Tibetan Handicrafts Centre: Run by Tibetan refugees, this is a couple of kilometres after Gandhi Chowk, en route to Khajjiar. At the Centre you can also place an order for carpets and other items.
Bakrota Hills and Dainkund: This is a delightful excursion of around 5 kms that encircles Lower Bakrota and can extend longer to the hill of Dainkund. From the top of Dainkund, on a clear day, you can even see the three main rivers of the area – the Ravi, the Beas and the Chenab. En route are colonial houses and small attractive spots – and one of these places in the Subhas Baoli, where Netaji Subhas Chandra Bose walked and contemplated while recuperating from an illness in 1937.

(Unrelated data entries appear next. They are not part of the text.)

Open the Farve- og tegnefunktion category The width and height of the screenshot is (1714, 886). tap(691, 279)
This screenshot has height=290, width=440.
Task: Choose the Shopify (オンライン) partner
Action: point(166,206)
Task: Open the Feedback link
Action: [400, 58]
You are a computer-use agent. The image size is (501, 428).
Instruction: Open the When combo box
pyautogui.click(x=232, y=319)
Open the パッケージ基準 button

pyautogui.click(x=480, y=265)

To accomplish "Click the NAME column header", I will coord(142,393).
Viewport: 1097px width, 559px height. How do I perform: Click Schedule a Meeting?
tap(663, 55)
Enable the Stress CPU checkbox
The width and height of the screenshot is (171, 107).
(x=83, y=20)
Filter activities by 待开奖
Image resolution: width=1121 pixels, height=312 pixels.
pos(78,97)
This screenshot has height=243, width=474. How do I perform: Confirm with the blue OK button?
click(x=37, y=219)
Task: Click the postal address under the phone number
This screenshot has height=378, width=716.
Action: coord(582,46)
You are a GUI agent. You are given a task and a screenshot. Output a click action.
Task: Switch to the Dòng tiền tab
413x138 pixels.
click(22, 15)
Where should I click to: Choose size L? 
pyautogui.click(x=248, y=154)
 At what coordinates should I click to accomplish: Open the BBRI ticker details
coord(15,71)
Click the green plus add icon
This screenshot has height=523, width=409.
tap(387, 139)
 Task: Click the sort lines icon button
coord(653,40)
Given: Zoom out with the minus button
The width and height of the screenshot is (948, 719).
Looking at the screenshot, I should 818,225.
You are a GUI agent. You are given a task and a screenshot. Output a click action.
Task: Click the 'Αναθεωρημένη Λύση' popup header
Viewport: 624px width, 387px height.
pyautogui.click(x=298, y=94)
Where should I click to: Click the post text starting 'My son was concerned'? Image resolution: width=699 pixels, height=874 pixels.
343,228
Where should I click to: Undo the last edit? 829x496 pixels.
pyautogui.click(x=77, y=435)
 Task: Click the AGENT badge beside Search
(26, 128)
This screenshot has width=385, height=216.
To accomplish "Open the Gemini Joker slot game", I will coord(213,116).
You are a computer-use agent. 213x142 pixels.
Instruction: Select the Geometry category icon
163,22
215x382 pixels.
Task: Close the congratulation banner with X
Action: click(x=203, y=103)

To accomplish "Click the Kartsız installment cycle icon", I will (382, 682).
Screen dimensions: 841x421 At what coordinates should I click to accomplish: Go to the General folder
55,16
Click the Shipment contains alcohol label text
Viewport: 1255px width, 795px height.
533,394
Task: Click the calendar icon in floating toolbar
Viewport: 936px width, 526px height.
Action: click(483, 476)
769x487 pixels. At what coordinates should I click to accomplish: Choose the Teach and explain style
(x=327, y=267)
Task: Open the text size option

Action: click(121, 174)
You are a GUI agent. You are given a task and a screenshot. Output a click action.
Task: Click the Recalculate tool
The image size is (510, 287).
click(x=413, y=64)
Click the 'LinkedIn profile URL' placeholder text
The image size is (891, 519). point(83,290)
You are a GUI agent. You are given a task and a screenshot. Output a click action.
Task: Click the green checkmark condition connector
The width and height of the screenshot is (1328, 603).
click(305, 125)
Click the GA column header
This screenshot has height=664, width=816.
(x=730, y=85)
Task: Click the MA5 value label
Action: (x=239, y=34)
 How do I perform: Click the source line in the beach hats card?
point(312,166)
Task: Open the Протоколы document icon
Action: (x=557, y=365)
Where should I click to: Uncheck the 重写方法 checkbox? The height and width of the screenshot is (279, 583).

Bara Pathar: 4 kms from town and place in thick woods, this is a small temple dedicated to the deity, Bhulwani Mata. This is in the village of Ahia en route to Kalatop.
Kalatop Wildlife Sanctuary: This rises past Dalhousie and then goes down towards Khajjiar and Chamba. This covers an area of around 2000 hectares and has numerous animals. The sanctuary area is covered with thick woods of pine, oak and deodar. In between, there are open pastures. The highway from Dalhousie to Chamba, through Khajjiar cuts through the sanctuary.